(PROVIDED DATA):
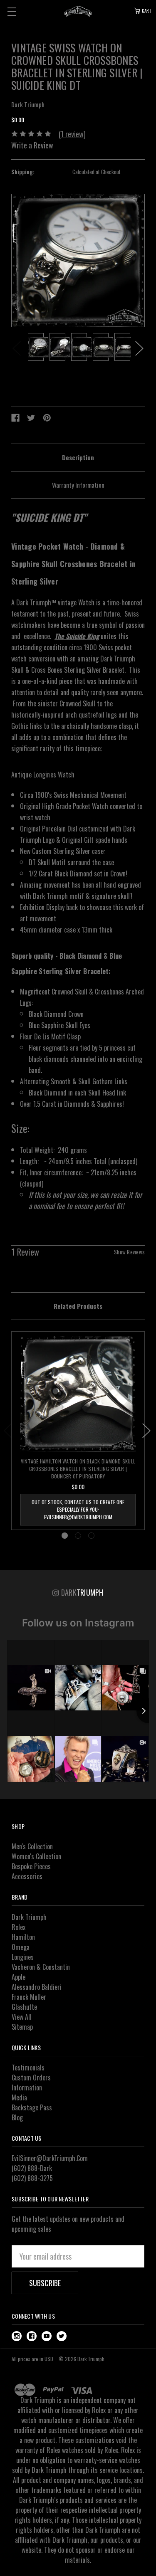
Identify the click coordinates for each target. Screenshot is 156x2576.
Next (139, 348)
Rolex (18, 1927)
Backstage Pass (32, 2107)
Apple (18, 1977)
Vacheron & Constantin (41, 1967)
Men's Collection (32, 1846)
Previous (16, 348)
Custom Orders (31, 2078)
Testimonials (28, 2068)
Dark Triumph (29, 1917)
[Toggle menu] (11, 11)
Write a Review (32, 145)
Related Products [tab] (78, 1305)
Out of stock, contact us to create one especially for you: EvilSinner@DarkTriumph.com (78, 1509)
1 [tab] (65, 1535)
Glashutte (24, 2007)
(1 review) (72, 133)
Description (78, 457)
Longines (23, 1957)
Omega (21, 1947)
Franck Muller (29, 1997)
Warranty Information (78, 484)
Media (19, 2097)
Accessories (27, 1876)
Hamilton (23, 1937)
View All (22, 2017)
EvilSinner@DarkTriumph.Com (50, 2158)
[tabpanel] (36, 348)
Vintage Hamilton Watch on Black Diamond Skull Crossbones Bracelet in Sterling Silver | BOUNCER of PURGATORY (78, 1469)
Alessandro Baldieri (37, 1987)
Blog (17, 2117)
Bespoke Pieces (31, 1866)
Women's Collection (36, 1856)
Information (27, 2087)
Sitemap (22, 2027)
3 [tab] (91, 1535)
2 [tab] (78, 1535)
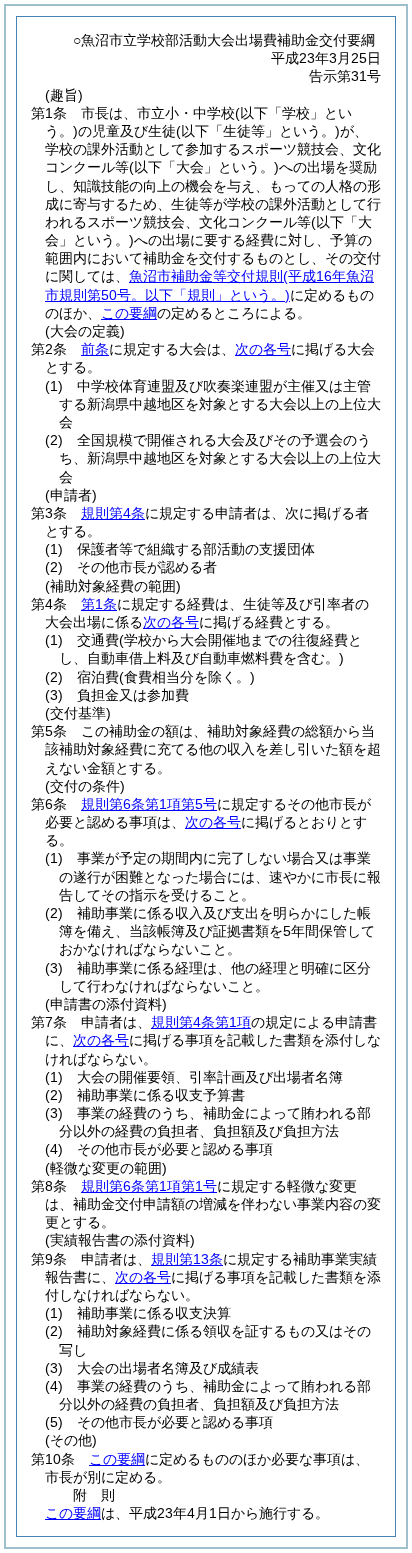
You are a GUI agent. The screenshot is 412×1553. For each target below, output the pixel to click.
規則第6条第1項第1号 (149, 1186)
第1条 (99, 604)
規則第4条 (113, 513)
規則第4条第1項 (201, 1022)
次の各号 (263, 349)
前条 (95, 349)
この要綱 (129, 313)
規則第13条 (187, 1259)
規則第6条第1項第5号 (149, 804)
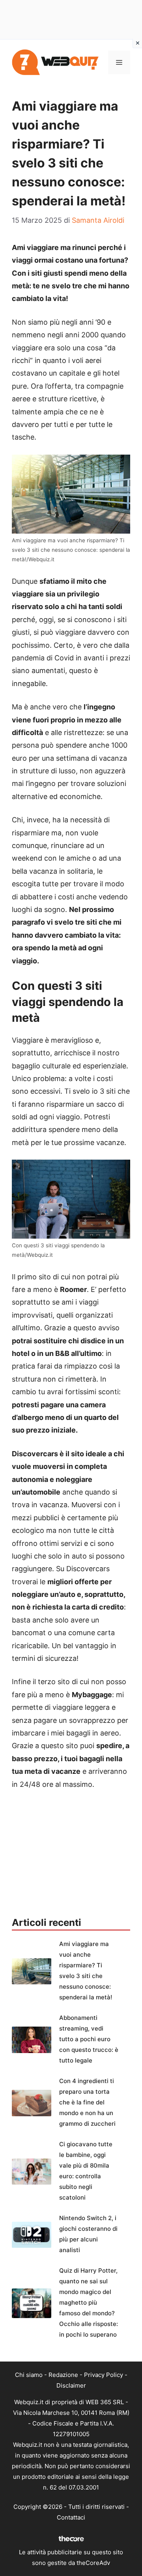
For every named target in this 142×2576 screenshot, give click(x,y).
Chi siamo (29, 2375)
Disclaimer (71, 2385)
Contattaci (71, 2517)
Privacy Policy (103, 2375)
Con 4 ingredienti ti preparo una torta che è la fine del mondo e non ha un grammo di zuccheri (87, 2102)
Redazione (63, 2375)
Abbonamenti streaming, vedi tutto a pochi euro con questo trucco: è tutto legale (88, 2039)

(PROBLEM DESCRIPTION):
Since the pictures are not part of the copy, please transcribe only the lines above from the one with "Blog (17, 2117)" through the one with "Redazione (63, 2375)", exactly and with both ends.

(EXERCISE ANSWER):
Blog (17, 2117)
Bespoke Pieces (31, 1866)
Women's Collection (36, 1856)
Information (27, 2087)
Sitemap (22, 2027)
3 [tab] (91, 1535)
2 [tab] (78, 1535)
You are a GUI agent. The screenshot is 412×1553. For each target below, output the pixel to click.
規則第6条第1項第1号 (149, 1186)
第1条 (99, 604)
規則第4条 (113, 513)
規則第4条第1項 (201, 1022)
次の各号 (263, 349)
前条 (95, 349)
この要綱 (129, 313)
規則第13条 (187, 1259)
規則第6条第1項第5号 (149, 804)
For every named target in this 142×2576 screenshot, give click(x,y).
Chi siamo (29, 2375)
Disclaimer (71, 2385)
Contattaci (71, 2517)
Privacy Policy (103, 2375)
Con 4 ingredienti ti preparo una torta che è la fine del mondo e non ha un grammo di zuccheri (87, 2102)
Redazione (63, 2375)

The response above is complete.